The Guide to Communicating and Collaborating in a Remote Environment
As Covid-19 continues to spread throughout the world, small and large companies alike have needed to be nimble and agile. Mandatory lockdowns and social distancing requirements have made it more difficult to not only interact with customers, but to interact with our own colleagues.
For these (and other) reasons, companies have increasingly embraced remote collaboration. Yet the simple act of working from home isn’t enough to make the effort worthwhile. Companies need to develop systems that facilitate communication and collaboration in a remote-first world.
The great news is that there are several key tips and principles that can help your company get the most out of remote collaboration. Whether you have just started working remotely or embraced remote work even before the global pandemic, we recommend that you follow and implement these strategies.
Set Up Regular Meetings (if you can)
This a tricky one. If your team is heavily dispersed across 10+ timezones and an overlap in work schedule is not possible for EVERYONE in your organization, we recommend skewing toward asynchronous communication and cutting down on the number of meetings you have. Inclusivity is the most important thing for your employee experience, so a meeting-first framework only makes sense if everyone can participate.
If your team members share a similar work schedule and can overlap, then meetings can be an essential part of collaborating in a remote environment. They help both you and your colleagues stay on the same page and ensure that you are working on mission-critical tasks. Consider having a weekly check-in meeting with everyone you work with or interact with on a daily basis. Sure, these meetings can be about business (like short and long-term goals), but they can also be great opportunities to come together as a team and check-in on how each of you is doing. These check-in meetings can raise morale and help you develop close bonds and trust with your colleagues.
You may also want to consider setting up a quick 10-15 minute conversation when a messaging thread (in Slack, email, Microsoft Teams, etc.) extends beyond 10 back-and-forth messages. Some of the advantages of face to face meetings are being able to communicate clearly, gauge body language, save time and increase efficiency - and some problems or conversations merit a face-to-face call to tackle effectively.

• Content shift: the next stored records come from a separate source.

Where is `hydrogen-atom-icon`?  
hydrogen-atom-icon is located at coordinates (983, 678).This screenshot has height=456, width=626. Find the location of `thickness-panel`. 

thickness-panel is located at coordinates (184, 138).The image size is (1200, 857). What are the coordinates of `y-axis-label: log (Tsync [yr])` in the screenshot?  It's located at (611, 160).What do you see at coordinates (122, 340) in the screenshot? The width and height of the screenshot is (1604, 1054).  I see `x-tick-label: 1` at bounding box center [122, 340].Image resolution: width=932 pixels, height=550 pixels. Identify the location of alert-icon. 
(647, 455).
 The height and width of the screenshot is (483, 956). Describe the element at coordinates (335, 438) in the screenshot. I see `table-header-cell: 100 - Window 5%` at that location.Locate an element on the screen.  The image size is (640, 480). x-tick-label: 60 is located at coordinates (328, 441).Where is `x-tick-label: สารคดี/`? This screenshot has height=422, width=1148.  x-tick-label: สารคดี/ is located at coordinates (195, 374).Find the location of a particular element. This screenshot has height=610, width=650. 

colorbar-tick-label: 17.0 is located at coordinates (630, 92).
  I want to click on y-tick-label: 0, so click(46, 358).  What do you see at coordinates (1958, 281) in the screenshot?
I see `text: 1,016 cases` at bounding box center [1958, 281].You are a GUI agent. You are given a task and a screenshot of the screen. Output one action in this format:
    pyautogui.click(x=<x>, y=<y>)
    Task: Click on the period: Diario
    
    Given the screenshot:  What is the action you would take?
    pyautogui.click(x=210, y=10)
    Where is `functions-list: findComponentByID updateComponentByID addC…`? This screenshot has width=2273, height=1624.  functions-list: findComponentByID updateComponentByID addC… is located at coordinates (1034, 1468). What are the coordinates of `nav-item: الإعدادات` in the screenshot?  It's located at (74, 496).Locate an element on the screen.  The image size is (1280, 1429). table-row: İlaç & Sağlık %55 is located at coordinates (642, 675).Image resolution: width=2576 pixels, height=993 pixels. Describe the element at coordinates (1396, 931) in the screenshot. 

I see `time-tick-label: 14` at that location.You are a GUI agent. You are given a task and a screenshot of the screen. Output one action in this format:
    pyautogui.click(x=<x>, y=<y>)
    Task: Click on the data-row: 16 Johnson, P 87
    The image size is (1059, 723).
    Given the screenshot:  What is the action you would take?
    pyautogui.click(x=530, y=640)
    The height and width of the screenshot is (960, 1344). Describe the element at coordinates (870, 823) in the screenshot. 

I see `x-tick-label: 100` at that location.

Leverage Task and Project Management Tools
This is another excellent way to communicate and collaborate in a remote environment. When you aren’t in meetings, you will still need to stay in touch with your colleagues. From collaborating on distinct projects to monitoring the status of a specific task, we need to stay on top of many different tasks.
The good news is that there are plenty of tools that can help you track and manage tasks. Some of the more popular task management tools include Asana, Airtable, Monday.com, and others. You can also use synchronous communication tools (like Slack) to coalesce discussion around a particular topic. Whichever tools you prefer, they can help you stay organized and on-track with your projects.
Provide Honest Feedback
Working remotely, it is extremely critical to give frequent and honest feedback. Even though it may feel uncomfortable at the moment, this type of frank feedback is a key aspect of being productive and efficient when working remotely.
When working in the office, it is typically easier to have a side chat and speak about anything work-related. It is much more difficult when working remotely, as it takes time to schedule meetings. Nonetheless, you have to make the time to deliver feedback. Be deliberate about this, as you don’t get those easy opportunities to pull a colleague aside and deliver your comments. Doing this, you can help your team avoid future mistakes and become more effective at their work.
Make Sure to Establish Boundaries
Finally, boundaries are a huge part of getting the most out of remote work. As a manager, you don’t want to be emailing or messaging your colleagues every 15 or 30 minutes. You need to let your employees breathe during the workday, so try to take a backseat if you can. There’s no harm in reaching out if you need to check-in with colleagues, but make sure you aren’t doing it too frequently.
Along with this, make sure that your organization is setting some boundaries. By this, we mean that there should not be an expectation that your employees work 24/7. This expectation leads to burnout and low morale. Instead, make it clear that your colleagues need to take time off—especially during the evening.
Navigating the Nuances of Remote Work
Remote work offers many benefits to all types of organizations, but it comes with a requirement. That requirement is to keep communication and collaboration at the top of mind. By leveraging the tips and strategies above, you can get the most out of our remote-first world.